[Exercise materials]
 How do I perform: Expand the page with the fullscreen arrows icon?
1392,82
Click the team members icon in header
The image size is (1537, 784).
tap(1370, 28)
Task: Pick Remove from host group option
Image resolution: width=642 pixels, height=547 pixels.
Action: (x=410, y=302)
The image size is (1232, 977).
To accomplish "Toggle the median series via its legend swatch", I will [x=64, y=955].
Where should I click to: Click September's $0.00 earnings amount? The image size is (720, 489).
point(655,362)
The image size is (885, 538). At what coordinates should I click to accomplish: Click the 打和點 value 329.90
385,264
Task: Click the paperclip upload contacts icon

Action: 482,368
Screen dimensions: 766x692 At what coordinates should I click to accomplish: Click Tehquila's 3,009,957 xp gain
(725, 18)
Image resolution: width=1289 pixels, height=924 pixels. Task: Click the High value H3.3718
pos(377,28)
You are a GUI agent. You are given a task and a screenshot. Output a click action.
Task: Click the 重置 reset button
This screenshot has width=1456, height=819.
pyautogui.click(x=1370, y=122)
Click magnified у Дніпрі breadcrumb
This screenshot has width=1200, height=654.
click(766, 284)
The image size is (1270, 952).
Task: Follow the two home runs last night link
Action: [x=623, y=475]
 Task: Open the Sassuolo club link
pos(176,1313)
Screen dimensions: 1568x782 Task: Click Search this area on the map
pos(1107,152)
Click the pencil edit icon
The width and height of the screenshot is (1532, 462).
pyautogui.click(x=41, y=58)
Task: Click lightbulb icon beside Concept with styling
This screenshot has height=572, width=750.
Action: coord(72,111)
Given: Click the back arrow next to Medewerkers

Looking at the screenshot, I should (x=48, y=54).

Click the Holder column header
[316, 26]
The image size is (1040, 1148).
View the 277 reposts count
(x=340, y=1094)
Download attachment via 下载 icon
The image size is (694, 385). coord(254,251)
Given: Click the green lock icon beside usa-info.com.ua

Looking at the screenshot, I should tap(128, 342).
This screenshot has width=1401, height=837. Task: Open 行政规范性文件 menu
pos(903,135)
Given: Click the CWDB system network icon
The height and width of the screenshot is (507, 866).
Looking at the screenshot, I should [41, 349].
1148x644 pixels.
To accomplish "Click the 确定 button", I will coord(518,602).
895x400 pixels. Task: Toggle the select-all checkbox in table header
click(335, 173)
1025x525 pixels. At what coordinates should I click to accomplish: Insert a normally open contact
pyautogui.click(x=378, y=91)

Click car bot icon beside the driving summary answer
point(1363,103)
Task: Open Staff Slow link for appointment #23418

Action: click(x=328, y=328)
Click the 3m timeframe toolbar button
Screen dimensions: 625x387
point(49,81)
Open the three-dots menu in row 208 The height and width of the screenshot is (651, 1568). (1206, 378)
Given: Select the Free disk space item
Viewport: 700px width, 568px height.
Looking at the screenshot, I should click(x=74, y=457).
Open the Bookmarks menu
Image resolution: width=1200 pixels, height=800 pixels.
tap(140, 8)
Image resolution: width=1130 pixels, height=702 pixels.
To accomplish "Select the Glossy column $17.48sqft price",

[To do] Can you lay out the material as a numbered list, from the line that contains "Click the Holder column header" through the line that contains "The image size is (694, 385). coord(254,251)", both lines included and blank lines left out?

[Exercise response]
1. Click the Holder column header
2. [316, 26]
3. The image size is (1040, 1148).
4. View the 277 reposts count
5. (x=340, y=1094)
6. Download attachment via 下载 icon
7. The image size is (694, 385). coord(254,251)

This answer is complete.